_Task directions_: Check every line of the records below for the string "radio" and copy the ones that have it.

_Data for processing_:
++++++++
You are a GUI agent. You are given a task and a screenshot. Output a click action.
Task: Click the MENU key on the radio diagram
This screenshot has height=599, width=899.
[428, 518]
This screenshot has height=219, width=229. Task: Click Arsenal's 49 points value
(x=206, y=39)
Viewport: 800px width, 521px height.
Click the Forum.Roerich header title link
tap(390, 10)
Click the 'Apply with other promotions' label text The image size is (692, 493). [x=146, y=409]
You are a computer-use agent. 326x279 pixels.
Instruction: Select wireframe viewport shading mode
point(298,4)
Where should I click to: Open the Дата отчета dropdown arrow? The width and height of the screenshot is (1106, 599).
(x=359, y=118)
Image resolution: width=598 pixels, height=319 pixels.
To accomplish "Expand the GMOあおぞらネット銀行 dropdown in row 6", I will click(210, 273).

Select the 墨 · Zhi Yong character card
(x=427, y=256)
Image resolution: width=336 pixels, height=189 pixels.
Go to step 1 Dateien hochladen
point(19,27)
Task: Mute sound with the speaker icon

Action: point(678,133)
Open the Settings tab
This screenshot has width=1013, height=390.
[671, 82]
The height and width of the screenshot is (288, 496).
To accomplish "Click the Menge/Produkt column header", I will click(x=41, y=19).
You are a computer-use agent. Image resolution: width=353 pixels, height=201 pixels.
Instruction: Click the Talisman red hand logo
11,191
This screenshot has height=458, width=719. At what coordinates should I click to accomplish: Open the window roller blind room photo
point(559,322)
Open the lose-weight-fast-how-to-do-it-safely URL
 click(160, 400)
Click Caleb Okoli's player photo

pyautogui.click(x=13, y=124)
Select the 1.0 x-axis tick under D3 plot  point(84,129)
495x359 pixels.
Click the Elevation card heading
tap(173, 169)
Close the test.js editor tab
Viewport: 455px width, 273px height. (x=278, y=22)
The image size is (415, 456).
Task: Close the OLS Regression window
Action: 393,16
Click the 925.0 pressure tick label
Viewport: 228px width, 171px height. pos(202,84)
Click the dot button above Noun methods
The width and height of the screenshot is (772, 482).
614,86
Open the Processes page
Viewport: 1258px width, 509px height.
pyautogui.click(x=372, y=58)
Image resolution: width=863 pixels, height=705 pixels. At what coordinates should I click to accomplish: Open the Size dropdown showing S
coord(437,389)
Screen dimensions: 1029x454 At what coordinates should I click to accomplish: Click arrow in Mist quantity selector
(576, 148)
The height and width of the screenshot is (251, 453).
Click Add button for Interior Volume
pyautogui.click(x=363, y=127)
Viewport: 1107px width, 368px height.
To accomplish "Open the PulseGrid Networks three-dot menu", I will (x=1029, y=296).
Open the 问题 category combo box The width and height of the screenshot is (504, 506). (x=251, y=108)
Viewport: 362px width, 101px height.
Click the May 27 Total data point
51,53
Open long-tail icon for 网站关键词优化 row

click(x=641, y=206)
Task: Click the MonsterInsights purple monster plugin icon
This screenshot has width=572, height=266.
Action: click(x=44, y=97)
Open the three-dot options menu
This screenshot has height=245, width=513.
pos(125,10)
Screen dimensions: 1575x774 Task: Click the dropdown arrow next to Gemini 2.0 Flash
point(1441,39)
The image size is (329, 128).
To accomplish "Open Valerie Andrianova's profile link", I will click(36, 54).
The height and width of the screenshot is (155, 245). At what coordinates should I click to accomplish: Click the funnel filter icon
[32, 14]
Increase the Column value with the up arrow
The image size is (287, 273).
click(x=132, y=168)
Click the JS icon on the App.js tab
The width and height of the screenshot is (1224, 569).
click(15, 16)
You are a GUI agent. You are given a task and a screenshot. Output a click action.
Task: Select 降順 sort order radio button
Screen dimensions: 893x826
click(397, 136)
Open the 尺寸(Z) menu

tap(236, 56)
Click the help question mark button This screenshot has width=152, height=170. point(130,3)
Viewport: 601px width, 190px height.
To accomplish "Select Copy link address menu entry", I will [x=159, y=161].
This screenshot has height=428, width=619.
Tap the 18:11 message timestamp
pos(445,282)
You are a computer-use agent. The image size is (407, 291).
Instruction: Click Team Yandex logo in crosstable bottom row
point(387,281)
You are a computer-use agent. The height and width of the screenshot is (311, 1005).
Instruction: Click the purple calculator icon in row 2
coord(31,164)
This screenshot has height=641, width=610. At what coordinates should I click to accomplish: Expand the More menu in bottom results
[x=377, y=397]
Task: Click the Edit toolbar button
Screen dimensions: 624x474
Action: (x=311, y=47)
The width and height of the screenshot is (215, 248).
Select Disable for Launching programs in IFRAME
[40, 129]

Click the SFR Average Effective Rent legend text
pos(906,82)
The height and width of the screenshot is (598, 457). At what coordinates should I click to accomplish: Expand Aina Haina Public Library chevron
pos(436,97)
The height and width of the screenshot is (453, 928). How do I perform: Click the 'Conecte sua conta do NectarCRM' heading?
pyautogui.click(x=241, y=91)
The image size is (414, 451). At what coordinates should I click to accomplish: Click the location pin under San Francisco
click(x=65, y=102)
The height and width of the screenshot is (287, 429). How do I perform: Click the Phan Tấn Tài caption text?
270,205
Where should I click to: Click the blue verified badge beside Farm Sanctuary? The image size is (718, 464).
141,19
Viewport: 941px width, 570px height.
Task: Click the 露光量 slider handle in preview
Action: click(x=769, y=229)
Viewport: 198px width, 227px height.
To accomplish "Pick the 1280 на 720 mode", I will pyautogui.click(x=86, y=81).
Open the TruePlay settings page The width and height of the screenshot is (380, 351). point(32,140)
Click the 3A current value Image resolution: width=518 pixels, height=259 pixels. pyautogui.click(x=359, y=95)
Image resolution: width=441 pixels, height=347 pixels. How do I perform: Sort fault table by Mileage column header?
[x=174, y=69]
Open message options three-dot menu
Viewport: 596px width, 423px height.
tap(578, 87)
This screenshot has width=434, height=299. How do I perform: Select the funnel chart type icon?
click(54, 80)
++++++++
_Expected answer_:
Task: Click the MENU key on the radio diagram
Task: Select 降順 sort order radio button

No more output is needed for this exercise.